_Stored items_
------------
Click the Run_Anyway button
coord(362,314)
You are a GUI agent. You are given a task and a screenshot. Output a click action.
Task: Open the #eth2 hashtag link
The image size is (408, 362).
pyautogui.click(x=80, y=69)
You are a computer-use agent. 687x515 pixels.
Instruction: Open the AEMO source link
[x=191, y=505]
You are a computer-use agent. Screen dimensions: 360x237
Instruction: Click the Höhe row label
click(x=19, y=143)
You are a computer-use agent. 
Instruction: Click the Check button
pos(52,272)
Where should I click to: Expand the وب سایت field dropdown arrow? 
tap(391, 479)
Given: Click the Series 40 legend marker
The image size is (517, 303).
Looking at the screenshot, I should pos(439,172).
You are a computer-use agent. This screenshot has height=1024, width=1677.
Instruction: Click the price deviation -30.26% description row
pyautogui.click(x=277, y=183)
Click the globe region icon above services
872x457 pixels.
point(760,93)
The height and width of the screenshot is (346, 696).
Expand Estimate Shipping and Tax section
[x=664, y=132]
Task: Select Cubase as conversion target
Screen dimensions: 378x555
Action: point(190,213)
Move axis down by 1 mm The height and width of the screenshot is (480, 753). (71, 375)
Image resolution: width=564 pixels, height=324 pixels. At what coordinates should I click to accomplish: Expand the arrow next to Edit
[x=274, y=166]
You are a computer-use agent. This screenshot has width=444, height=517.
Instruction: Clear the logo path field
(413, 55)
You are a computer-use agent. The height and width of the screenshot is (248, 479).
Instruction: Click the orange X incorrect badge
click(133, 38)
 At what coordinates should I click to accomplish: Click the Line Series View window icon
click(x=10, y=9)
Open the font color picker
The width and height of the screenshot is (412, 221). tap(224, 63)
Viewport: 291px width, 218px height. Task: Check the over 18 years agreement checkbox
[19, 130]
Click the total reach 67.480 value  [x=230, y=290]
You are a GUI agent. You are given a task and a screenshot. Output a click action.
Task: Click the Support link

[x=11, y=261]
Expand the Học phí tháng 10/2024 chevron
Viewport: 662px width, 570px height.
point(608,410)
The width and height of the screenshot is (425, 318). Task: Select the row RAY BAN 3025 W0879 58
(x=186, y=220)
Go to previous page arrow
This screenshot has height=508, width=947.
------------
_PROBLEM TO SOLVE_
Your answer must consist solely of the lines from the one containing "Task: Click the Support link" through the last line of the entries, reproduced exactly.

_ANSWER TO THIS EXERCISE_
Task: Click the Support link

[x=11, y=261]
Expand the Học phí tháng 10/2024 chevron
Viewport: 662px width, 570px height.
point(608,410)
The width and height of the screenshot is (425, 318). Task: Select the row RAY BAN 3025 W0879 58
(x=186, y=220)
Go to previous page arrow
This screenshot has height=508, width=947.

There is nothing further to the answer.